START Passage shown

Tuesday, August 25, 2015
ADSS 1.109 Casimir Papeé, Polish Ambassador to the Holy See, to Domenico Tardini, Secretariat of State.
Reference: AES 6836/39
Location and date: Rome, 22.08.1939
Summary statement: News of an imminent German-Soviet Pact will not change the balance of power in Europe. Russia will not get involved in a European conflict and would not invade Poland.
Written note by Monsignor Tardini.
The Polish Ambassador came this morning. He said to me:
1. That he does not place a great deal of importance on the German-Soviet Pact.
2. That Russia wishes to remain outside a European conflict.
3. Therefore Russia itself would not intervene against Poland.
During the afternoon the Ambassador sent me the following note:
The announcement of the imminent conclusion of a non-aggression pact between Germany and the USSR, did not make much impression in Warsaw political circles since, on the whole, this does not bring about any changes in the balance of power in Europe. This announcement demonstrates the wish, on the part of the Russians, to withdraw from the European theatre, a fact that had already been clearly stated during the Anglo-French-Russian negotiations. This does not have any influence at all and does not alter Poland’s attitude. (2)
(1) Casimir Papeé (1889-1979), Polish Ambassador to the Holy See 1939-58.
(2) Papeé appears to be speaking in accord with instructions received from Warsaw. The British Ambassador wrote to Lord Halifax: “M. Beck considers this does not make much real difference to the situation, as the Soviet government have been playing a double game for long past. It made no difference to Poland’s attitude.” DBFP, Series 3, Volume 7, n123, pp 115-16.
ADSS 1.108 Domenico Tardini, Secretariat of State, to Filippo Cortesi, Poland.
Reference: AES 6820/39
Location and date: Vatican, 22.08.1939
Summary statement: Pope urges calm in Poland.
The Holy Father, seriously concerned at the critical situation, requests you to communicate to the Government – in the manner which you consider as most advisable – that His Holiness, moved by paternal feelings towards Poland, recommends her once again to be calm and serene in order to avoid pretext of making use of force and he trusts that the conflict may be resolved peacefully buy mutual agreement.
ADSS 1.107 Valerio Valeri, France, to Luigi Maglione, Sec State.
Reference: Report 8831/264, AES 5738/39
Location and date: Paris, 20.08.1939
Summary statement: Positive press reaction to Pope’s words. Fear of war grows; France resolved to defend Poland.
The moving words in favour of peace that the Holy Father pronounced yesterday on the occasion of the audience granted to the pilgrims from Venice (1) have been reported immediately by the French Press with great deference, with the exception of a few newspapers – decidedly in favour of war – as L’Humanitie and L’Ordre, which have put forward some reserves or insinuations, or as Le Populaire which did not even mention the news.
Unfortunately, the general situation, as your Eminence well knows, has taken a step for the worse in the last few days. The danger of an armed conflict seems to be getting nearer. To repeat a figure of speech used the other day by M. Charveriat of the Foreign Office, it is as if an over-excited individual were going around with a lighted fuse in a room full of dynamite: at any moment an explosion could take place. (2)
As far as France is concerned, its attitude remains still the same. The decision, as I have already reported to your Eminence, has been placed on Poland; if that Nation thinks their rights or territory has been infringed and believes that a military intervention is necessary, France will follow them. (3)

END Passage shown

_To be done_.
1/ Reproduce word for word the part of the August 1939 diplomatic documents that begins at the words "(2) Papeé appears" and stops after the words "n123, pp 115-16.".
2/ Resume the August 1939 diplomatic documents from the point at which they end.
The data that come next have nothing to do with the August 1939 diplomatic documents.

START Material shown

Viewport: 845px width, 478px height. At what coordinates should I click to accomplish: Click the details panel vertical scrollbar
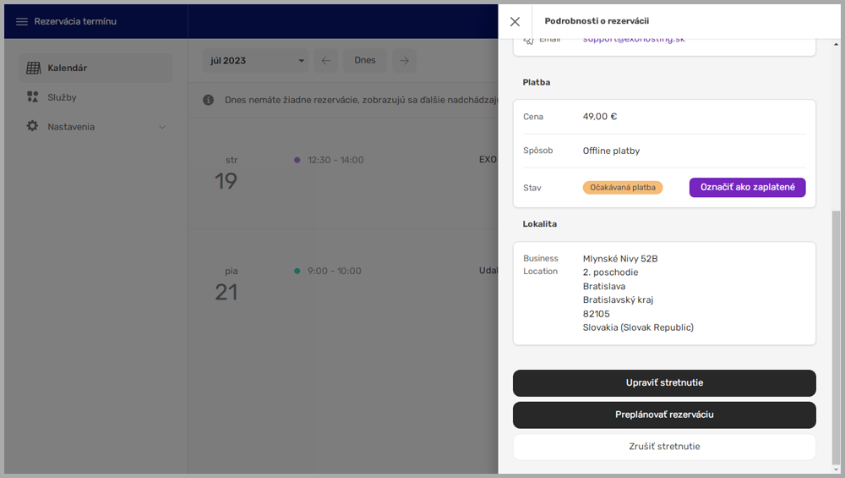coord(837,338)
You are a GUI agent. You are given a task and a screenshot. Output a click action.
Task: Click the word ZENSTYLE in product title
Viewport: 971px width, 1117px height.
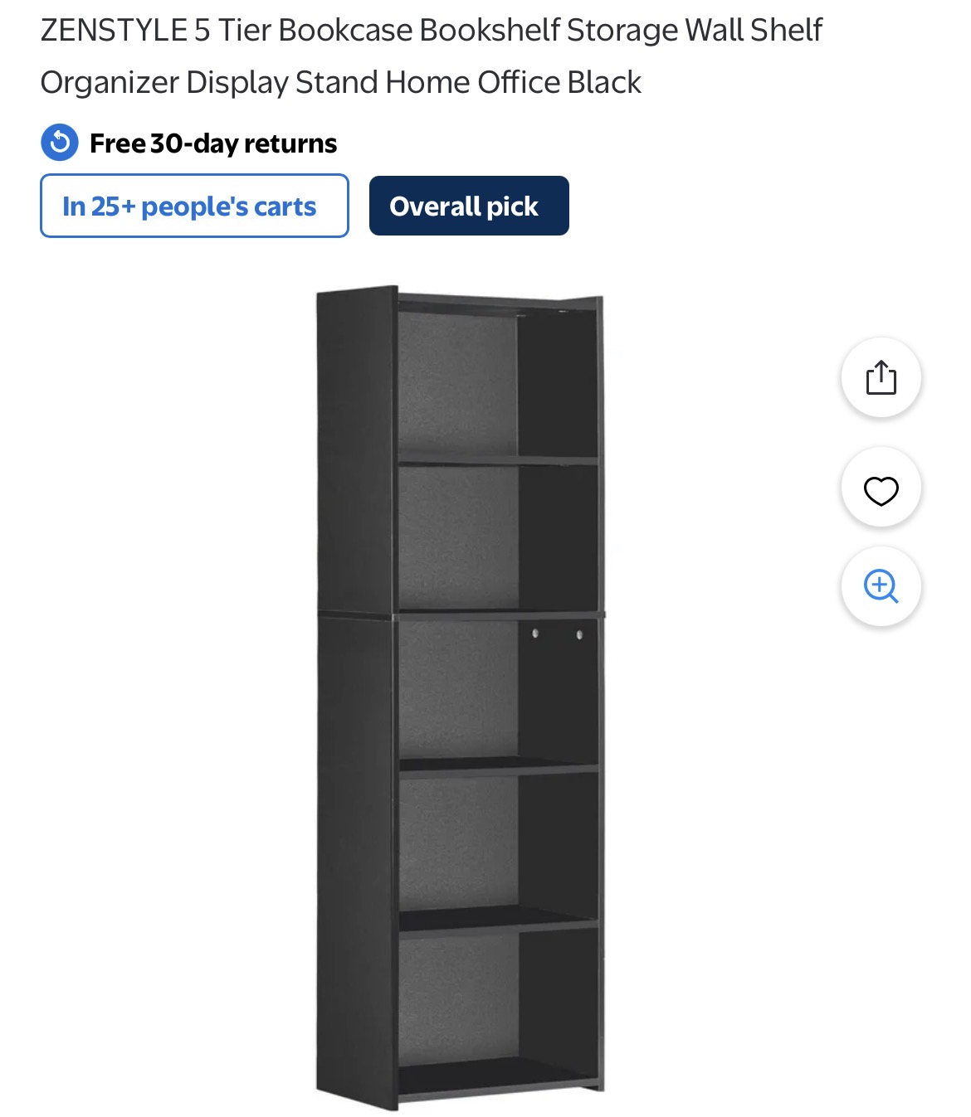pos(114,31)
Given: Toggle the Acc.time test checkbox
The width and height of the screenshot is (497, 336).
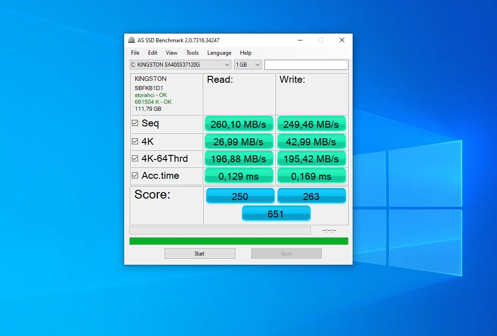Looking at the screenshot, I should pos(135,176).
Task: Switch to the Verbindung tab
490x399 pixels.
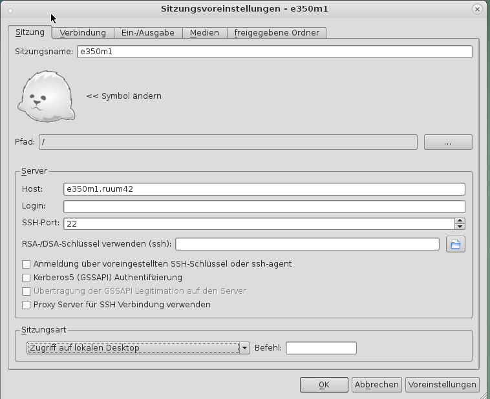Action: 83,33
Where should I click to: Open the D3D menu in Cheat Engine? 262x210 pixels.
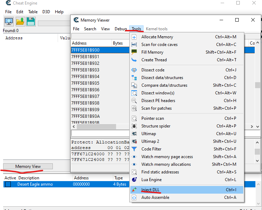tap(46, 12)
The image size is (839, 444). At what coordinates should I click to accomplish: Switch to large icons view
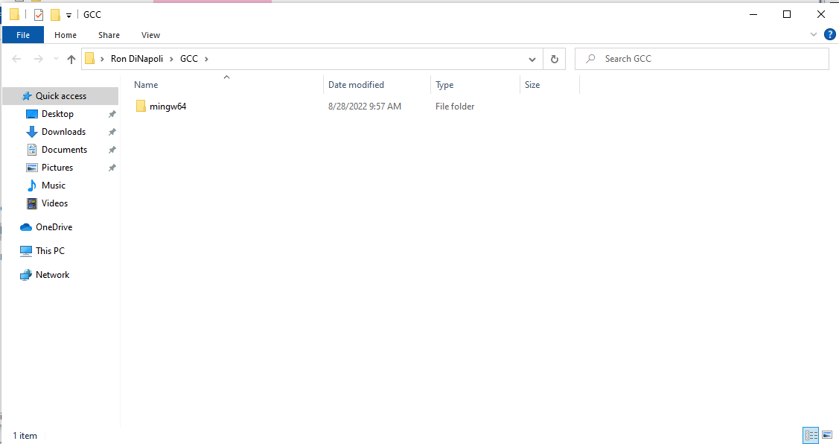[827, 435]
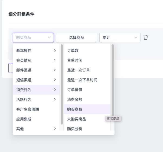Image resolution: width=163 pixels, height=152 pixels.
Task: Click the right submenu scrollbar
Action: click(112, 82)
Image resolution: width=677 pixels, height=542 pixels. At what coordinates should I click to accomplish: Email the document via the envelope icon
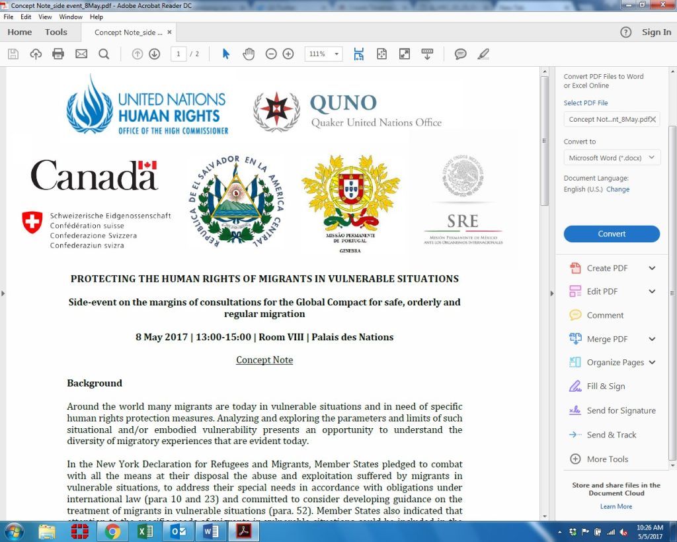(x=80, y=54)
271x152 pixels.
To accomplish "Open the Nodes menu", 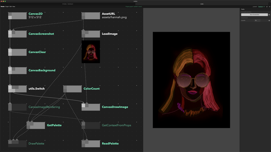I will [x=2, y=6].

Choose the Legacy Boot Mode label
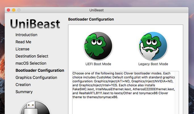tap(153, 64)
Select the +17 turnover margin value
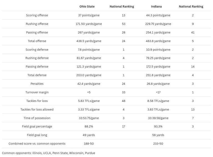Screen dimensions: 213x157 [x=158, y=92]
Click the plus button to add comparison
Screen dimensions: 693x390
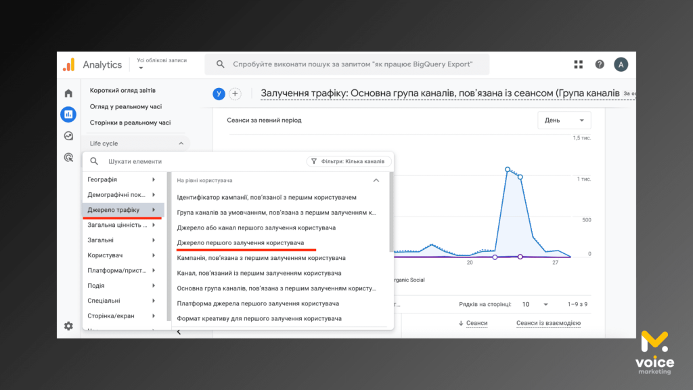[235, 94]
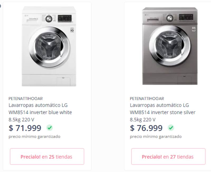The height and width of the screenshot is (172, 211).
Task: Click the digital display on white washer
Action: coord(64,18)
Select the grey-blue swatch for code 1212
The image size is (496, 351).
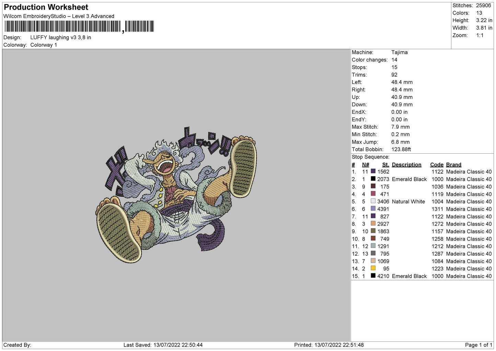pos(373,246)
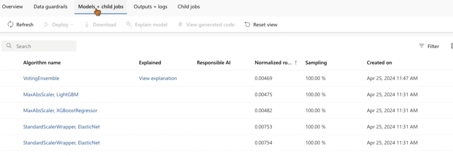The width and height of the screenshot is (453, 156).
Task: Click the Reset view undo icon
Action: [x=247, y=25]
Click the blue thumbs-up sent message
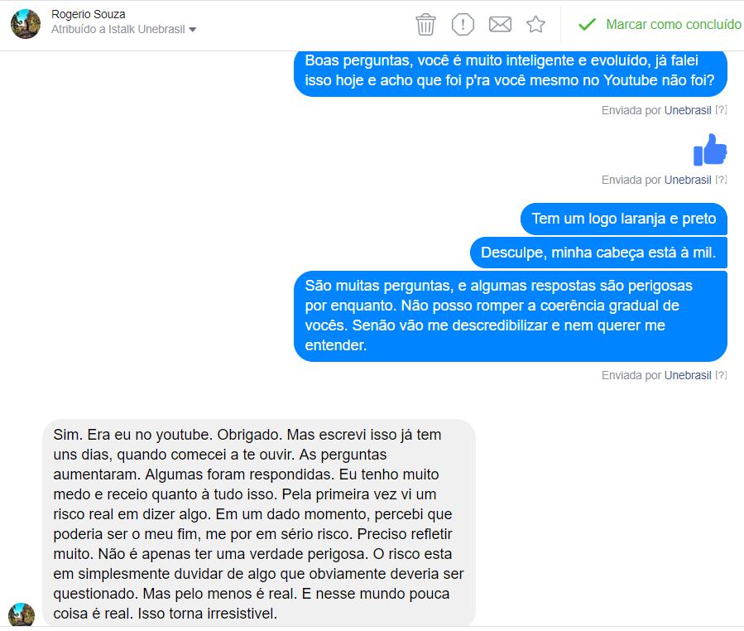Screen dimensions: 744x631 710,150
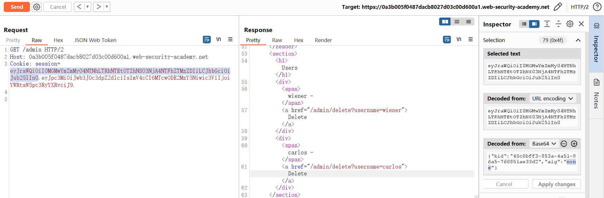Click Apply changes in Inspector
The image size is (604, 198).
coord(556,184)
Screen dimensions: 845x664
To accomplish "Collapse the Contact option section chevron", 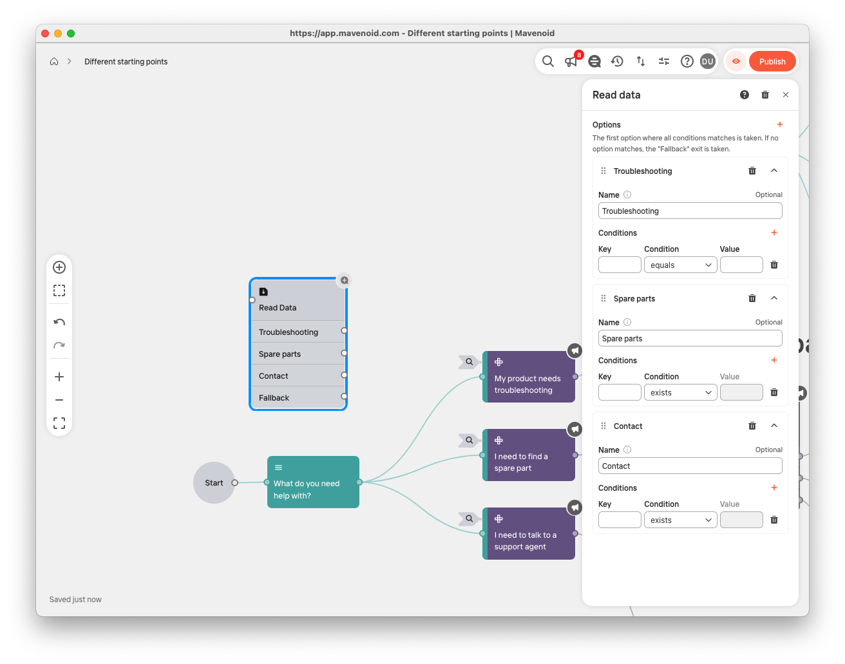I will pos(774,426).
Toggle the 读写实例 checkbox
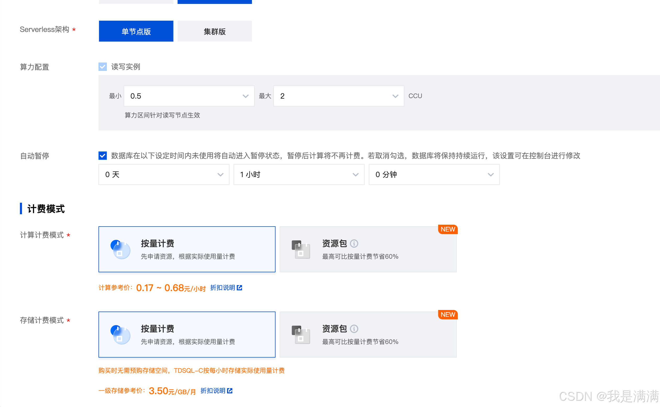The width and height of the screenshot is (660, 407). 103,67
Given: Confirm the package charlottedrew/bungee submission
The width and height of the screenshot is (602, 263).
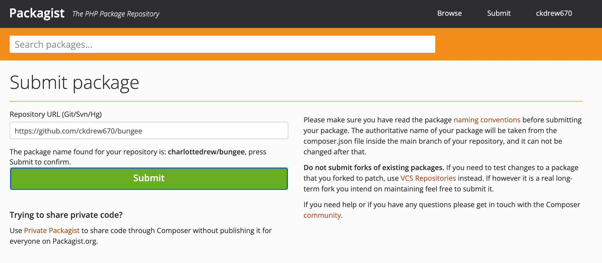Looking at the screenshot, I should pyautogui.click(x=149, y=178).
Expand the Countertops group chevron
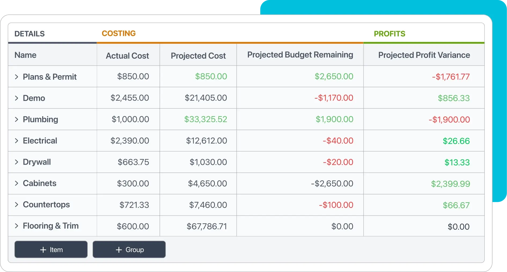Screen dimensions: 507x272 17,205
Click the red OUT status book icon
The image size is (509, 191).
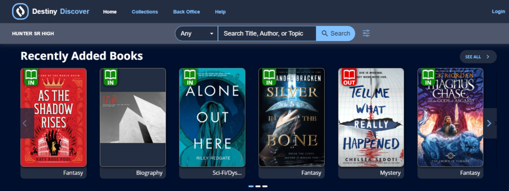(349, 77)
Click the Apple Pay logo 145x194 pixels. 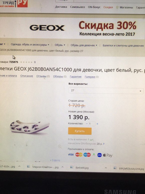108,155
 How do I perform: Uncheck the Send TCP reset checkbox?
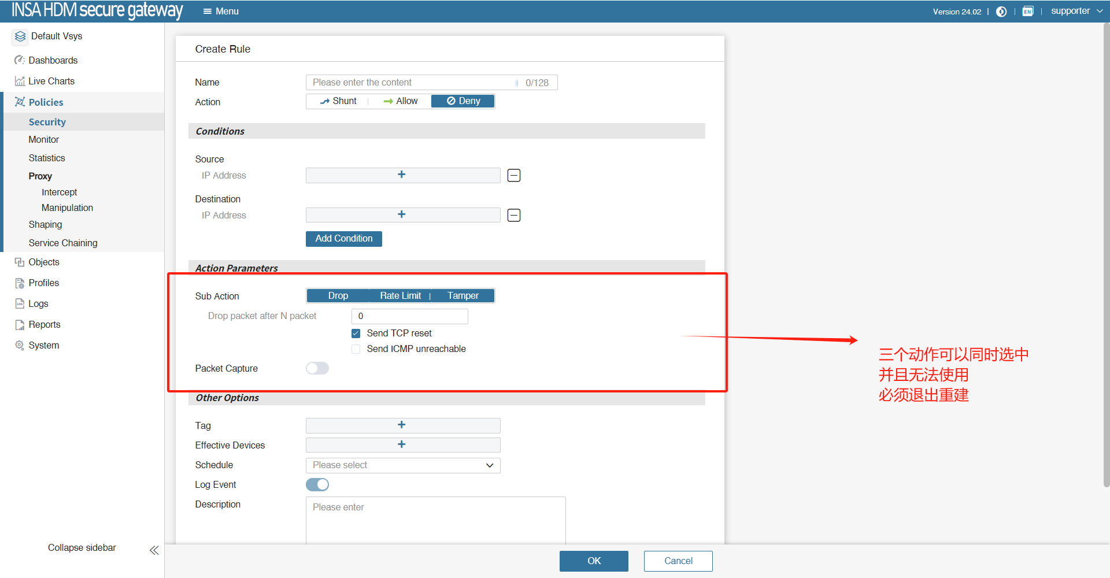pyautogui.click(x=356, y=334)
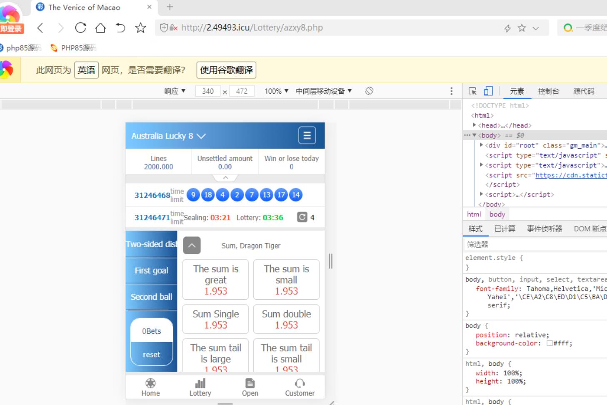Viewport: 607px width, 405px height.
Task: Click the viewport width input field
Action: coord(207,91)
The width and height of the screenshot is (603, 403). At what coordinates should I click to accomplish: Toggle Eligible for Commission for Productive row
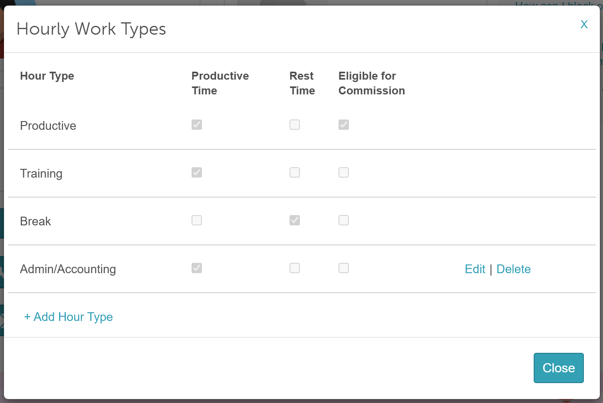(x=344, y=125)
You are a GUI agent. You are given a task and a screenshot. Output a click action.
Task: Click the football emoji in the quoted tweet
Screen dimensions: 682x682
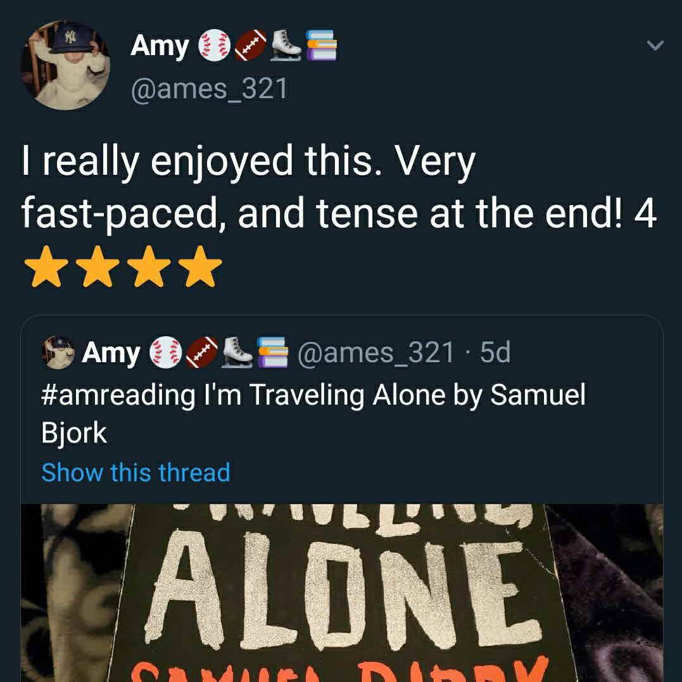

END Material shown

_Answers given_.
1/
(2) Papeé appears to be speaking in accord with instructions received from Warsaw. The British Ambassador wrote to Lord Halifax: “M. Beck considers this does not make much real difference to the situation, as the Soviet government have been playing a double game for long past. It made no difference to Poland’s attitude.” DBFP, Series 3, Volume 7, n123, pp 115-16.

2/
It is hoped, however, as the Holy Father said, that no Government would take upon itself such a grave historical responsibility.
(1) ADSS 1.105.
(2) Emile Charveriat (1889-1964) Political Director, French Foreign Office 1937-40.
(3) ADSS 1.84.
ADSS 1.106 François Charles-Roux, Amb France to Holy See, to Domenico Tardini, Secretariat of State.
Reference: AES 5559/39
Location and date: Rome, 20.08.1939
Summary statement: Explains the responsibility that would be incurred by Germany should it begin a world war for Danzig. He asks that the Pope should state on whim the responsibility for the war would rest in such a case.
The international situation is so dangerously tense that, in the absence of His Eminence Cardinal Maglione, I wish to make you my confidant for the thoughts that run through my mind.
The admirable words that the Holy Father pronounced yesterday (1) will certainly have the greatest and deepest echo in France. I am sure that they will have the same effect in England and Poland. Everybody on that side will be moved and grateful to His Holiness.
But the countries that should be stopped from sliding into war are in the other camp, that is Germany and Italy. Because it is these two who place peace in danger, the one by raising claimed on Danzig, the other by supporting them.
To undertake the responsibility of unleashing a European war for the purpose of under the pretext of re-uniting a city to the Reich which does not form part of Poland and where the inhabitants live under a regime granting them the most ample freedom, is really to assume the responsibility of a crime.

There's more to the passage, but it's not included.